WORK TO COMPLETE:
[a] Decide whether each statement below agrees with the post on when the Easter Vigil may begin. For each one, answer yes or no and quote the words of the post that decide it.
(i) The parish the reader mentions advertised its 4:00 p.m. Easter Vigil in both the bulletin and the diocesan paper.
(ii) The writer names several exceptions that would allow the Vigil to begin before nightfall.
(iii) According to the rubrics, the Vigil must be finished before dawn on Sunday.
[b] Carry on the post about the Easter Vigil's start time from the point where it stops.

TEXT TO READ:
────────

QUAERITUR: How early can the Easter Vigil 2016 begin?

We are getting to that time of Lent when we should be thinking about the schedule for the Vigil of Easter.

Here is an oldie but goodie. Updated for 2016.

From a reader:

There is a parish in our diocese that is advertising (in the bulletin and even in the diocesan paper) a 4:00 p.m. Easter Vigil. Are there ANY circumstances which allow for such an exception to the rule that the Easter Vigil may not begin until after sundown?

I seem to remember a clarification from Rome which stipulated that beginning an Easter Vigil at the same time as anticipated Masses is “reprehensible.”

I cannot think of any exceptions.

Given the time of year and daylight savings time, 4:00 pm is simply too early. It is still too light out.  I am leaving aside the dilemma of people in, say, northern Alaska, where length of day and night and day at different times of the year can be pretty dramatic.

But, ad rem

Since this night is the most important of the year, you want to get it right. Right?

That includes the time when the rite is to begin.

The symbolism of the light in darkness is important to the meaning of the rite. And the purpose of our liturgical rites is to have an encounter with mystery. The signs and symbols are important.

This Vigil (which is by definition a nighttime action) is not like the normal “vigil” celebrated in anticipation of a all other Sundays or Holy Day. It has a unique character in the whole liturgical year.

The rubrics for this rite, as found in the 2002MR says this is nox, night.

3. Tota celebratio Vigliae paschalis peragi debet noctu, ita ut vel non incipiatur ante initium noctis, vel finiatur ante diluculum diei dominicae.

The whole celebration of the Paschal Vigil ought to be completed at night, both so that it does not begin before the beginning of night, and that it finishes before dawn of Sunday.

sunset twilightAs your Lewis & Short Dictionary will indicate perago is “to complete”, in other words, “to get through it”. Vel…vel… is the equivalent of et… et.

To repeat: the Vigil is to

a) be gotten through entirely during nighttime
b) begin after nightfall
c) be completed before dawn


4. Missa Vigiliae, etsi ante mediam noctem celebratur, est Missa pachalis dominicae Resurrectionis.

────────

MATERIAL PROVIDED:

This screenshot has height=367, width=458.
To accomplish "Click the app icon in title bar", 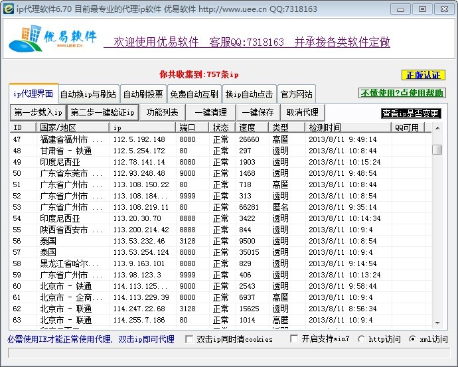I will click(x=9, y=9).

────────

ANSWERS PER TASK:
[a]
(i) Yes: "advertising (in the bulletin and even in the diocesan paper) a 4:00 p.m. Easter Vigil"
(ii) No: "I cannot think of any exceptions."
(iii) Yes: "and that it finishes before dawn of Sunday."

[b]
The Mass of the Vigil, even celebrated before midnight, is the Easter Mass of the Lord’s Resurrection.

In most cases you don’t have to say that a vigil Mass is for the following Sunday. But the unique character of the Rite, different from the Sunday morning Mass, needs to be clarified. Also, the time midnight is explicitly mentioned.

Midnight is the traditional time to begin the Vigil Mass rites!

Also, the 1988 Circular of the CDW, called Paschale solemnitatis  (Notitiae 24 [1988] pp. 81-107) dealt with the time of the beginning of the Vigil,

78. This rule is to be taken according to its strictest sense. Reprehensible [!] are those abuses and practices which have crept in many places in violation of this ruling, whereby the Easter Vigil is celebrated at the time of day that it is customary to celebrate anticipated Masses.

“Reprehensible”… get that? And that from a year long before this Pope.

We must drill into initium noctis.

sunset twilightThis is the time when daylight is no longer visible. It is after nightfall.

The Jews made all sorts of distinctions about sundown and twilight and night. So do we when considering liturgical times.

The earliest time we can start the Vigil is initium noctis. What does this mean?

Nightfall is when sunlight is no longer part of the illumination of the sky.

Sunset is when the upper edge of the sun finally sinks the horizon. This is what the Jews called sunset. For Jews the evening twilight lasted until a few stars appeared. Then it was night. They had to figure these things out so that they knew, for example, how far they could walk to get to places, etc., before the sabbath fell.

There is “civil” twilight, that is, when the sun’s center is 6 degrees below the horizon. Of course there is still a lot of light from the sun in the sky at that time.

More helpful and accurate in this day of astronomical precision and electric lights is to go by astronomical twilight.

Astronomical twilight is, technically, when sunlight no longer illuminates the sky.  That’s the time we are looking for.

That is a fancy way of saying, “it’s night”.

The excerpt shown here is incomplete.